ORDER BY $timestamp DESC
"""
df = qdbpd.query(conn, q, index='$timestamp')
df

	price	adusted_price
2022-02-25	296.689998	37.856250
2022-02-24	293.969996	37.516250
2022-02-23	279.649989	35.726249
2022-02-22	287.100001	144.320001
2022-02-18	287.309993	288.079993
2022-02-17	290.110011	290.730011
2022-02-16	299.500000	300.120000
2022-02-15	300.470001	300.470001
2022-02-14	295.000000	295.000000
2022-02-11	295.040009	295.040009
2022-02-10	302.380005	302.380005
2022-02-09	311.209991	311.209991
2022-02-08	304.559998	304.559998
2022-02-07	300.950012	300.950012

As you can see, the adjustment is taken into account properly, and our price now reflects the stock splits.
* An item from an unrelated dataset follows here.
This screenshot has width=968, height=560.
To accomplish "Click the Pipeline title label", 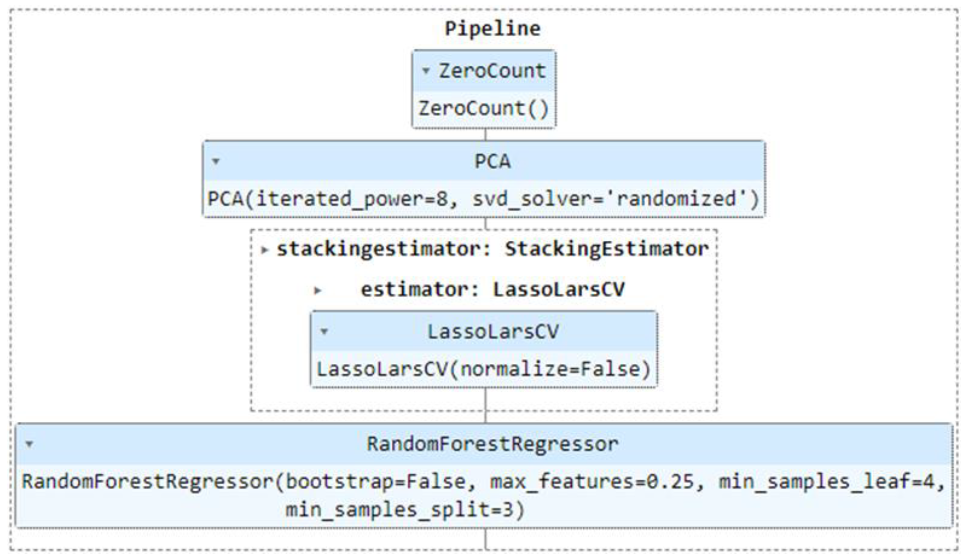I will [492, 29].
5.7.5.4. Putting it all together#

To put it together, let’s apply the same logic to the volume column to calculate the adjusted volume.

q = """
SELECT
   $timestamp,

   "microsoft.ohlc".close AS price,
   ("microsoft.ohlc".close
     * CUMPROD("microsoft.adjustments".price_mult))
    + CUMSUM("microsoft.adjustments".price_add) AS adusted_price,

   "microsoft.ohlc".volume AS volume,
   ("microsoft.ohlc".volume
     * CUMPROD("microsoft.adjustments".volume_mult))
    + CUMSUM("microsoft.adjustments".volume_add) AS adusted_volume

FROM "microsoft.ohlc"
LEFT ASOF JOIN "microsoft.adjustments"
ORDER BY $timestamp DESC
"""
df = qdbpd.query(conn, q, index='$timestamp')
df

	price	adusted_price	volume	adusted_volume
2022-02-25	296.689998	37.856250	32546700	260373600.0
2022-02-24	293.969996	37.516250	56989700	455917600.0
2022-02-23	279.649989	35.726249	37811200	302489600.0
2022-02-22	287.100001	144.320001	41736100	83472200.0
2022-02-18	287.309993	288.079993	34264000	34264000.0
2022-02-17	290.110011	290.730011	32461600	32461600.0
2022-02-16	299.500000	300.120000	29982100	29982100.0
2022-02-15	300.470001	300.470001	27058300	27058300.0
2022-02-14	295.000000	295.000000	36359500	36359500.0
2022-02-11	295.040009	295.040009	39175600	39175600.0
2022-02-10	302.380005	302.380005	45386200	45386200.0
2022-02-09	311.209991	311.209991	31284700	31284700.0
2022-02-08	304.559998	304.559998	32421200	32421200.0
2022-02-07	300.950012	300.950012	28533300	28533300.0

5.7.6. Conclusion#

In this tutorial you learned:

how to integrate corporate actions into your data model as a separate “adjustments” table;

use ASOF JOIN to join both the adjustments and OHLC tables together;

leverage the CUMSUM and CUMPROD functions to aggregate all adjustments over time.